¿Cuándo fue la primera promulgación de la Farmacopea de la República Popular China?
Análisis legal: La primera promulgación de la República Popular China y la Farmacopea China fue en 1930. Después de la fundación de la República Popular China en 1949, las ediciones de 1953, 1963, 1977, 1985, 1990, 1995, 2000, 2005 y 2010 de la Farmacopea de la República Popular China (denominada "Farmacopea China" ) fueron compilados ***Nueve ediciones.
La "Farmacopea China" se publica en cuatro partes: la primera parte contiene materiales y piezas medicinales, aceites y extractos vegetales, preparados recetados y preparados de un solo sabor; la segunda parte contiene productos químicos, antibióticos y bioquímicos; medicamentos y productos farmacéuticos radiactivos, etc.; la tercera parte contiene productos biológicos; la cuarta parte contiene principios generales, que incluyen: principios generales para preparaciones, métodos de prueba, principios rectores, principios generales relacionados con materiales de referencia y soluciones de prueba, excipientes farmacéuticos, etc.

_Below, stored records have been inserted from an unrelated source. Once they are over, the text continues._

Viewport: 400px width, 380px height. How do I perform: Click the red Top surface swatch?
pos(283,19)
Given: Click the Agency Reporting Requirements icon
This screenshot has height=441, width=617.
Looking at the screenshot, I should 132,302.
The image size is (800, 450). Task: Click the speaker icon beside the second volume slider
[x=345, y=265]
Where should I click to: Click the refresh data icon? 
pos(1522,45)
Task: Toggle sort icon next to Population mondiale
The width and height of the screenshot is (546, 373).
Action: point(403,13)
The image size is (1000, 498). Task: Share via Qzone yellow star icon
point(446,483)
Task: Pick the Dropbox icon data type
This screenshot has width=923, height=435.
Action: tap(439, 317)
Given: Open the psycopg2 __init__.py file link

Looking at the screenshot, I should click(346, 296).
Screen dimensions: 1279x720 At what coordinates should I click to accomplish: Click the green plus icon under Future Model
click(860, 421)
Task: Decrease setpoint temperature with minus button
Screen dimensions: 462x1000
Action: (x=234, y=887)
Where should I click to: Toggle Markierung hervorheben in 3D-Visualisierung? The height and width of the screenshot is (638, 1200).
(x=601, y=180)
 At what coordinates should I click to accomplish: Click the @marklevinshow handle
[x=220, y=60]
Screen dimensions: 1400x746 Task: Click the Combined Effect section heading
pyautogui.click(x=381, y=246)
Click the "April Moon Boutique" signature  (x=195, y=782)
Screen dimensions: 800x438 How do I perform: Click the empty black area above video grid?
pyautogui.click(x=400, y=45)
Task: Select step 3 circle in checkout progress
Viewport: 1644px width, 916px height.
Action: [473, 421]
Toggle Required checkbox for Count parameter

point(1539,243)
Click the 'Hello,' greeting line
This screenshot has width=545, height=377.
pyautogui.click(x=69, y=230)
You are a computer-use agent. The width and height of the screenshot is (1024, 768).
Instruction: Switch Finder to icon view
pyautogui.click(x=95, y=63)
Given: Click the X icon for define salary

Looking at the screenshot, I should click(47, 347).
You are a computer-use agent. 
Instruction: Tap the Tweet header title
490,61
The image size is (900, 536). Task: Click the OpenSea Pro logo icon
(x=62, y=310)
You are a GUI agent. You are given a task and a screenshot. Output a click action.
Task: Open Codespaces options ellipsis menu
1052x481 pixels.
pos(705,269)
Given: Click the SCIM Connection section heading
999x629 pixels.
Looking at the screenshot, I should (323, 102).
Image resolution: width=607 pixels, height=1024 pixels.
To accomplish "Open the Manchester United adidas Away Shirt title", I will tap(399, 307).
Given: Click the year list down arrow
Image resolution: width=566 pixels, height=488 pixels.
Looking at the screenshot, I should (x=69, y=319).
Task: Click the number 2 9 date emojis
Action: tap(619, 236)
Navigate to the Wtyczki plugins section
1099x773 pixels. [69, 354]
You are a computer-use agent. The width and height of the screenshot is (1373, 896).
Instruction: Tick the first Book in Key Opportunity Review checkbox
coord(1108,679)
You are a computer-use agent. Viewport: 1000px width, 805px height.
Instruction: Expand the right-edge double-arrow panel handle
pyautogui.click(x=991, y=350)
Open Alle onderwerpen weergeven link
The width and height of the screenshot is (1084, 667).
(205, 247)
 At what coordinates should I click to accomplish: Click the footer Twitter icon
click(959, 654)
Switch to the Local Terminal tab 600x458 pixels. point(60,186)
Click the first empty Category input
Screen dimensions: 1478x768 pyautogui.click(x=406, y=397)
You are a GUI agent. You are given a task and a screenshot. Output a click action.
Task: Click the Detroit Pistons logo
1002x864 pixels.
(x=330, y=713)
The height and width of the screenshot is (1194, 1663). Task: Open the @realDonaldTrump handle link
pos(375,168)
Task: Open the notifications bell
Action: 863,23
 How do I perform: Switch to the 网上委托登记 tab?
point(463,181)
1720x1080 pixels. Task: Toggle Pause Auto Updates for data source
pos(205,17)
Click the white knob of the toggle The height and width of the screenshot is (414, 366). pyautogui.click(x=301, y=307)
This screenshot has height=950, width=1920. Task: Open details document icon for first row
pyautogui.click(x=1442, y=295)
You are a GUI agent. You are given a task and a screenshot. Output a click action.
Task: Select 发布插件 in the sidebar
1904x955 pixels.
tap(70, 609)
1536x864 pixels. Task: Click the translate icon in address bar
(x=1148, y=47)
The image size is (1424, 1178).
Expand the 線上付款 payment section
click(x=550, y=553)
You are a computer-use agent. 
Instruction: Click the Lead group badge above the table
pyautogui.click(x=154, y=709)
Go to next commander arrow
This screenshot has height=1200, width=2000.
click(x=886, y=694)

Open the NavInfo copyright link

Como códice de mi país para garantizar la calidad de los medicamentos, esta edición de la Farmacopea, sobre la base de mantener la cientificidad, el avance, la estandarización y la autoridad, se esfuerza por resolver problemas pendientes que restringen la calidad y seguridad de los medicamentos, y se esfuerza por Mejorar los estándares de los medicamentos se basa plenamente en la tecnología y la experiencia avanzadas internacionales y refleja objetivamente el nivel actual de la industria farmacéutica, la medicación clínica y la tecnología de pruebas de China. Definitivamente desempeñará un papel activo e importante en la mejora de la calidad de los medicamentos y se expandirá aún más. y Mejorar la influencia positiva de la Farmacopea de mi país en el mundo.
Base legal: "Ley de Administración de Medicamentos de la República Popular China"
Artículo 3 La gestión de medicamentos debe centrarse en la salud de las personas y adherirse a la gestión de riesgos, el control completo del proceso y seguridad social Con base en el principio de una gobernanza de primer nivel, debemos establecer un sistema científico y estricto de supervisión y gestión para mejorar integralmente la calidad de los medicamentos y garantizar la seguridad, eficacia y accesibilidad de los medicamentos.
Artículo 4 El Estado desarrolla medicinas modernas y tradicionales y aprovecha plenamente su papel en la prevención, el tratamiento médico y la atención de la salud.
El Estado protege los recursos medicinales silvestres y las variedades de la medicina tradicional china, y fomenta el cultivo de auténticos materiales medicinales chinos.
Artículo 5: El Estado fomenta la investigación y creación de nuevos medicamentos y protege los derechos e intereses legítimos de los ciudadanos, personas jurídicas y otras organizaciones en la investigación y desarrollo de nuevos medicamentos.
Artículo 6: El Estado implementa un sistema de titulares de autorizaciones de comercialización para la gestión de medicamentos. Los titulares de una autorización de comercialización de medicamentos son responsables de la seguridad, eficacia y controlabilidad de la calidad de los medicamentos durante todo el proceso de desarrollo, producción, operación y uso de los medicamentos.